Naturally, the glitzy glam, gambling ga-ga, and kaleidoscope of colored lights in Las Vegas draws millions more on the daily. Folks flock to Vegas because…nowhere else can you me mesmerized by lights while gazing upon the vast collection of one-of-a-kind iconic replicas such as the Eiffel Tower, the Statue of Liberty and others, under a backdrop of infinite fireworks displays.
Per the Las Vegas Convention and Visitors Authority, FY-2017 tabulated a whopping 42,215,900 tourists in Sin City. So, it is no shock that the roadways are often a jumble of folks scrambling in cars. And that falls to the responsible hands of NHP and local cops praying for (ahem) self-governance. Cops are dreamers too, ya know.
According to GovernmentTechnology.com, public safety “dispatchers and 911 callers were once key sources of outside information. And troopers were anxious to find a way to cut response times and clear accidents faster, knowing that the probability of secondary collisions rise more than 2.5 percent for every minute a travel lane is blocked.”
As a motorist yourself, that statistic is easily understood. As a motorist myself, I see more and more drivers pulling to the shoulder (or encroaching upon another driver’s lane-space) to avoid a slowdown stemming from a traffic crash, and that denotes excessive speed and shortsighted focus…until it is too late.
Speed, speed, speed. It’s fair to say the equation speed + blocked travel lanes = another crash.
Speed, speed, speed. It’s fair to say the equation speed + blocked travel lanes = another crash.
All states now have some modernized control center monitoring traffic operations across their respective state jurisdiction. The hands on the clock do not slow, but the movements on the bank of traffic ops screens keep pace: cars, trucks, Rvs…it’s all in a days work. Wrecks are inevitable, and transportation department monitors are on-duty 24/7/365…communicating traffic crashes and road hazards to law enforcement officers out patrolling the labyrinth of highways and byways.
“You can sit and stare at these cameras for so long. You know you’re missing something,” said David D. Crisler, Regional Transportation Commission of Southern Nevada (RTC) traffic operations supervisor at the center.
Waycare Technologies heard that wolf cry…and did something to enhance the operational capacity while also driving down motor vehicle hodge-podge.

▶ STORED RECORDS:
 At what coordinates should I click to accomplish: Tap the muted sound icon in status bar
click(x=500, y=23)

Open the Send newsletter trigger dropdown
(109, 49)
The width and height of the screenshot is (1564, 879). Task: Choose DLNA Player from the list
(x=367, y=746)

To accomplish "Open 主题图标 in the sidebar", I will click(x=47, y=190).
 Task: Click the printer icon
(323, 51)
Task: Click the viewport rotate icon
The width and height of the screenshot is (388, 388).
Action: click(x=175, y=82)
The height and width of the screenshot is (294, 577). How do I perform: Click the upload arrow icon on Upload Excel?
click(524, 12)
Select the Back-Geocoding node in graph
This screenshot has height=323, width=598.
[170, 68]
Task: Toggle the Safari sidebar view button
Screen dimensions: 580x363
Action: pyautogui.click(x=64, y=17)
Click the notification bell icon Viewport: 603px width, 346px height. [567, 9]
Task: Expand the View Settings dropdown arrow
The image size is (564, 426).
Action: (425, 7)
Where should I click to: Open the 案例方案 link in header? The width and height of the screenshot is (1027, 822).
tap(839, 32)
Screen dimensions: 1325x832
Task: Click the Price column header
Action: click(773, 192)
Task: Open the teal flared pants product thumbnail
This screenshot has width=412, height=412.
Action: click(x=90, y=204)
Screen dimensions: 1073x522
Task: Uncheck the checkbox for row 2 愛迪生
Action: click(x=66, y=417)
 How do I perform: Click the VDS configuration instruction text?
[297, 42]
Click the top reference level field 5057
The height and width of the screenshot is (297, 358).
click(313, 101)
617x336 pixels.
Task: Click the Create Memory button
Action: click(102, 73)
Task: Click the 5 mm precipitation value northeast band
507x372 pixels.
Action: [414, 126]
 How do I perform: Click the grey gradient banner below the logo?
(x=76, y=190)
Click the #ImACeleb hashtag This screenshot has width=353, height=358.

▶ PROMPT 1: In the piece on Las Vegas traffic, how many tourists did FY-2017 record in the city, according to the Las Vegas Convention and Visitors Authority?
▶ PROMPT 2: From the records, copy out the part that opens with the line containing "Task: Toggle the Safari sidebar view button" and closes with the line containing "Action: click(102, 73)", keeping every line in that span unchanged.

▶ WRITTEN REPLY 1: 42,215,900 tourists.

▶ WRITTEN REPLY 2:
Task: Toggle the Safari sidebar view button
Screen dimensions: 580x363
Action: pyautogui.click(x=64, y=17)
Click the notification bell icon Viewport: 603px width, 346px height. [567, 9]
Task: Expand the View Settings dropdown arrow
The image size is (564, 426).
Action: (425, 7)
Where should I click to: Open the 案例方案 link in header? The width and height of the screenshot is (1027, 822).
tap(839, 32)
Screen dimensions: 1325x832
Task: Click the Price column header
Action: click(773, 192)
Task: Open the teal flared pants product thumbnail
This screenshot has width=412, height=412.
Action: click(x=90, y=204)
Screen dimensions: 1073x522
Task: Uncheck the checkbox for row 2 愛迪生
Action: click(x=66, y=417)
 How do I perform: Click the VDS configuration instruction text?
[297, 42]
Click the top reference level field 5057
The height and width of the screenshot is (297, 358).
click(313, 101)
617x336 pixels.
Task: Click the Create Memory button
Action: click(102, 73)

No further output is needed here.